Set problem: Copy the lines below word for word, with nothing changed.

── Task inputs ──

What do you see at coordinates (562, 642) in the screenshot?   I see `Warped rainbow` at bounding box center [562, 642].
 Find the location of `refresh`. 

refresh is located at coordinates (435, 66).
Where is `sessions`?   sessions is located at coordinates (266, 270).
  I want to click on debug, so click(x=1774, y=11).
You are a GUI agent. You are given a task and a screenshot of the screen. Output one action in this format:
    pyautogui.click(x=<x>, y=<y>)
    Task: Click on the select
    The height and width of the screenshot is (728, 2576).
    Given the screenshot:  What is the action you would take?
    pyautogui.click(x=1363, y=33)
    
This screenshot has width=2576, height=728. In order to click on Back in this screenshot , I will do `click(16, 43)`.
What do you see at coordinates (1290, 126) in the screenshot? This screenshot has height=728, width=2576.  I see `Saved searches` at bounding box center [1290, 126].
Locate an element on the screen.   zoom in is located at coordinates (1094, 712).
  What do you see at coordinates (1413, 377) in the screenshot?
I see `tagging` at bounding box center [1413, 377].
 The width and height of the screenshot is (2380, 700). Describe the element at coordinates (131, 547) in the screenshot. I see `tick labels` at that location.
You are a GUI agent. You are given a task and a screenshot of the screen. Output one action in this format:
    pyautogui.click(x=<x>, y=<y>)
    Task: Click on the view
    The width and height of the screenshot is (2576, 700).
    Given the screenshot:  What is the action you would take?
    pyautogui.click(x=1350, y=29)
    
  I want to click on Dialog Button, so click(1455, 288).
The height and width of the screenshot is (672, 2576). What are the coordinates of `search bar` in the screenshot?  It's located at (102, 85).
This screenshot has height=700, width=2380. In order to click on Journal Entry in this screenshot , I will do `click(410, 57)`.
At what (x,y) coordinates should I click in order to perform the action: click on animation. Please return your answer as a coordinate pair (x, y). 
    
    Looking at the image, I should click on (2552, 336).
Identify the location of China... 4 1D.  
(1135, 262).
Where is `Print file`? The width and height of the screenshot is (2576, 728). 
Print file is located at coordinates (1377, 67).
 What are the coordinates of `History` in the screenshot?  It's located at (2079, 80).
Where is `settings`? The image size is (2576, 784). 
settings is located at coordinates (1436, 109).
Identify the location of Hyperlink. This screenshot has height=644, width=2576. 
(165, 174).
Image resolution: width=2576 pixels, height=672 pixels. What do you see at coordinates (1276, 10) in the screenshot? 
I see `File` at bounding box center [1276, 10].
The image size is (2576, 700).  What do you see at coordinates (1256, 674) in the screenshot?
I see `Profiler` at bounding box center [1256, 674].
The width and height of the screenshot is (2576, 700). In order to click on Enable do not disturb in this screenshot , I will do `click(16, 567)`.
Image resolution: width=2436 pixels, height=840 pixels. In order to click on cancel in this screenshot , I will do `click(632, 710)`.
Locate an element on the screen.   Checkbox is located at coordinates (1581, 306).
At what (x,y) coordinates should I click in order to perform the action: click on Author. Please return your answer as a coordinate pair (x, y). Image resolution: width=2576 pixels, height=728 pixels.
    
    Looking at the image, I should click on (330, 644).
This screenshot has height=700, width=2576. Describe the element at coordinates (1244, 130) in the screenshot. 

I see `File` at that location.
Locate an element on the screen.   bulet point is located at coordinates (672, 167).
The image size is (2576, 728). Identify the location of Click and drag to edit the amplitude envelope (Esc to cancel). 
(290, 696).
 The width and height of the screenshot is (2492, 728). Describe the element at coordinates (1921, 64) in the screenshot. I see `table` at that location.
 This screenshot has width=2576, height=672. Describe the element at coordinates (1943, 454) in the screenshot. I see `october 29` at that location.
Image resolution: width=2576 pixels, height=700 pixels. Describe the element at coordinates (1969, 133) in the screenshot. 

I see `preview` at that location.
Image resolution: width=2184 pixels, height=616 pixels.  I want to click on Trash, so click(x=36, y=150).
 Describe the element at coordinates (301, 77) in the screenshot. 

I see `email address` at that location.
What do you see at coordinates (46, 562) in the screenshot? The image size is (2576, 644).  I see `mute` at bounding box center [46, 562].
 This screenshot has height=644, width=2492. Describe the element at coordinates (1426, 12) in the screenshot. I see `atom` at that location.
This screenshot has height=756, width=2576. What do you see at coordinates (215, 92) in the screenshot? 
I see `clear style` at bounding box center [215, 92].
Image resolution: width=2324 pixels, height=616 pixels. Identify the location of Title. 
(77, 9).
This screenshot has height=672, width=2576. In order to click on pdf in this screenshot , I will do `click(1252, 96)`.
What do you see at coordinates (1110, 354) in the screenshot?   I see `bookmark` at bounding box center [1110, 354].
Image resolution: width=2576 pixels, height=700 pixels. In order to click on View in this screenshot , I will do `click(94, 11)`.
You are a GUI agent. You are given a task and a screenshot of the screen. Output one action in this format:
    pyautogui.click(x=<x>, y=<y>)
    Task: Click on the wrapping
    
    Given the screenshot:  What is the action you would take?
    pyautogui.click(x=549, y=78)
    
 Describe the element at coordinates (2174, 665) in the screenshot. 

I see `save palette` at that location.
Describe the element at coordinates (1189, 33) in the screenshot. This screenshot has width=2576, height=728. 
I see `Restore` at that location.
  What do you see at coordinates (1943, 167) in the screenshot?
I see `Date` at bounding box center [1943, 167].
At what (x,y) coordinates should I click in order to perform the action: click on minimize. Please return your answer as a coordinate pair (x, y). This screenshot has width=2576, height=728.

───

Result for this task:
What do you see at coordinates (562, 642) in the screenshot?   I see `Warped rainbow` at bounding box center [562, 642].
 Find the location of `refresh`. 

refresh is located at coordinates (435, 66).
Where is `sessions`?   sessions is located at coordinates (266, 270).
  I want to click on debug, so click(x=1774, y=11).
You are a GUI agent. You are given a task and a screenshot of the screen. Output one action in this format:
    pyautogui.click(x=<x>, y=<y>)
    Task: Click on the select
    The height and width of the screenshot is (728, 2576).
    Given the screenshot:  What is the action you would take?
    pyautogui.click(x=1363, y=33)
    
This screenshot has width=2576, height=728. In order to click on Back in this screenshot , I will do `click(16, 43)`.
What do you see at coordinates (1290, 126) in the screenshot? This screenshot has height=728, width=2576.  I see `Saved searches` at bounding box center [1290, 126].
Locate an element on the screen.   zoom in is located at coordinates (1094, 712).
  What do you see at coordinates (1413, 377) in the screenshot?
I see `tagging` at bounding box center [1413, 377].
 The width and height of the screenshot is (2380, 700). Describe the element at coordinates (131, 547) in the screenshot. I see `tick labels` at that location.
You are a GUI agent. You are given a task and a screenshot of the screen. Output one action in this format:
    pyautogui.click(x=<x>, y=<y>)
    Task: Click on the view
    The width and height of the screenshot is (2576, 700).
    Given the screenshot:  What is the action you would take?
    pyautogui.click(x=1350, y=29)
    
  I want to click on Dialog Button, so click(1455, 288).
The height and width of the screenshot is (672, 2576). What are the coordinates of `search bar` in the screenshot?  It's located at (102, 85).
This screenshot has height=700, width=2380. In order to click on Journal Entry in this screenshot , I will do `click(410, 57)`.
At what (x,y) coordinates should I click in order to perform the action: click on animation. Please return your answer as a coordinate pair (x, y). 
    
    Looking at the image, I should click on (2552, 336).
Identify the location of China... 4 1D.  
(1135, 262).
Where is `Print file`? The width and height of the screenshot is (2576, 728). 
Print file is located at coordinates (1377, 67).
 What are the coordinates of `History` in the screenshot?  It's located at (2079, 80).
Where is `settings`? The image size is (2576, 784). 
settings is located at coordinates (1436, 109).
Identify the location of Hyperlink. This screenshot has height=644, width=2576. 
(165, 174).
Image resolution: width=2576 pixels, height=672 pixels. What do you see at coordinates (1276, 10) in the screenshot? 
I see `File` at bounding box center [1276, 10].
The image size is (2576, 700).  What do you see at coordinates (1256, 674) in the screenshot?
I see `Profiler` at bounding box center [1256, 674].
The width and height of the screenshot is (2576, 700). In order to click on Enable do not disturb in this screenshot , I will do `click(16, 567)`.
Image resolution: width=2436 pixels, height=840 pixels. In order to click on cancel in this screenshot , I will do `click(632, 710)`.
Locate an element on the screen.   Checkbox is located at coordinates (1581, 306).
At what (x,y) coordinates should I click in order to perform the action: click on Author. Please return your answer as a coordinate pair (x, y). Image resolution: width=2576 pixels, height=728 pixels.
    
    Looking at the image, I should click on (330, 644).
This screenshot has height=700, width=2576. Describe the element at coordinates (1244, 130) in the screenshot. 

I see `File` at that location.
Locate an element on the screen.   bulet point is located at coordinates (672, 167).
The image size is (2576, 728). Identify the location of Click and drag to edit the amplitude envelope (Esc to cancel). 
(290, 696).
 The width and height of the screenshot is (2492, 728). Describe the element at coordinates (1921, 64) in the screenshot. I see `table` at that location.
 This screenshot has width=2576, height=672. Describe the element at coordinates (1943, 454) in the screenshot. I see `october 29` at that location.
Image resolution: width=2576 pixels, height=700 pixels. Describe the element at coordinates (1969, 133) in the screenshot. 

I see `preview` at that location.
Image resolution: width=2184 pixels, height=616 pixels.  I want to click on Trash, so click(x=36, y=150).
 Describe the element at coordinates (301, 77) in the screenshot. 

I see `email address` at that location.
What do you see at coordinates (46, 562) in the screenshot? The image size is (2576, 644).  I see `mute` at bounding box center [46, 562].
 This screenshot has height=644, width=2492. Describe the element at coordinates (1426, 12) in the screenshot. I see `atom` at that location.
This screenshot has height=756, width=2576. What do you see at coordinates (215, 92) in the screenshot? 
I see `clear style` at bounding box center [215, 92].
Image resolution: width=2324 pixels, height=616 pixels. Identify the location of Title. 
(77, 9).
This screenshot has height=672, width=2576. In order to click on pdf in this screenshot , I will do `click(1252, 96)`.
What do you see at coordinates (1110, 354) in the screenshot?   I see `bookmark` at bounding box center [1110, 354].
Image resolution: width=2576 pixels, height=700 pixels. In order to click on View in this screenshot , I will do `click(94, 11)`.
You are a GUI agent. You are given a task and a screenshot of the screen. Output one action in this format:
    pyautogui.click(x=<x>, y=<y>)
    Task: Click on the wrapping
    
    Given the screenshot:  What is the action you would take?
    pyautogui.click(x=549, y=78)
    
 Describe the element at coordinates (2174, 665) in the screenshot. 

I see `save palette` at that location.
Describe the element at coordinates (1189, 33) in the screenshot. This screenshot has width=2576, height=728. 
I see `Restore` at that location.
  What do you see at coordinates (1943, 167) in the screenshot?
I see `Date` at bounding box center [1943, 167].
At what (x,y) coordinates should I click in order to perform the action: click on minimize. Please return your answer as a coordinate pair (x, y). This screenshot has width=2576, height=728.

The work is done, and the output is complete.